Article 83 of the Kenyan Constitution provides every eligible citizen with the right to register as a voter in Kenya. The law also emphasises that no eligible citizen should be denied the right to vote. However, there are circumstances where the denial of the right to vote in Kenya may occur.
The right to vote in Kenya being enshrined in the Constitution means that every citizen can participate in the democratic process that is voting. Eligible voters in Kenya vote for six positions on the same day.
The positions are those of the President (and the Deputy President), the Members of the Senate, the Members of the National Assembly, the Women Representatives, the County Governors (and the Deputy County Governors) and the Members of the County Assembly (or Ward Representatives).
There are different types of elections in Kenya that eligible voters may participate in.
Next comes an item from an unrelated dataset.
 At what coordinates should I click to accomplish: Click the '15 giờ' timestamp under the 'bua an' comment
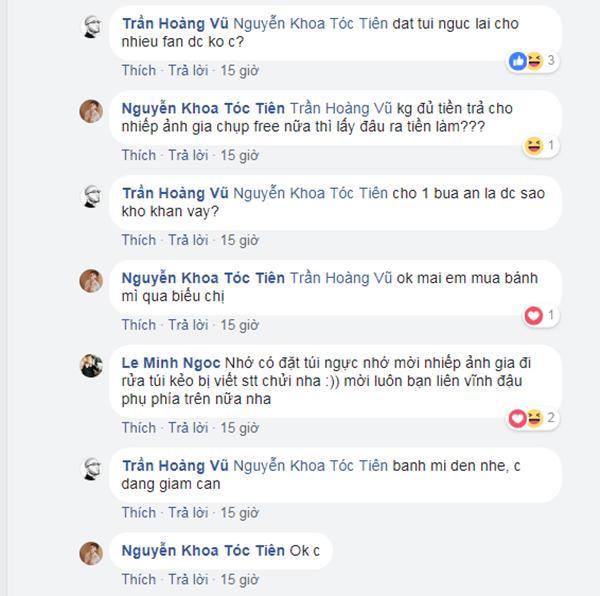240,240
Citizens living both inside and outside Kenya have the right to vote and also to be registered and appear in the register of voters.
The circumstances that may lead to the denial of the right to vote in Kenya include the following:
A person may be denied the right to vote in Kenya if the person is not a citizen of Kenya. There are three ways to become a citizen of Kenya which are by birth, registration or naturalisation. Proof of a national identification card (ID) or a valid Kenyan passport is required to vote in Kenya.
Therefore, if a person is not a citizen of Kenya, they cannot vote in elections.
If anyone is below the age of eighteen, they are not eligible to vote in Kenya. Minors therefore cannot vote since the voting age in Kenya is 18 years and above. Evidence of being an adult is either a national identity card (ID) or a valid Kenyan passport.
Being of sound mind means a person can think, understand and reason for themselves. Adults are generally considered to be of sound mind unless circumstances change. Therefore, a person of unsound mind can be denied the right to vote in Kenya.
The denial of the right to vote in Kenya applies to anyone convicted of an election offence in the preceding five years.
If a voter presents themselves in a polling station that is different from the one they registered at, then they can be denied the right to vote. Every voter should ensure they present themselves at the polling station that they registered at.
If someone is discovered to have registered twice in the voters’ register, then that person can be denied the right to vote.
During the election day, if a person does not have their national identification card (ID) or a valid Kenya passport they registered with, or if either of these documents is defective, they can be denied the right to vote.
If a person’s name is missing from the voters’ register, then that person can be denied the right to vote. Therefore, it is important to register as a voter during the voter registration process.
If a person presents themselves at a polling station outside the assigned voting hours during the election day, they can be denied the right to vote.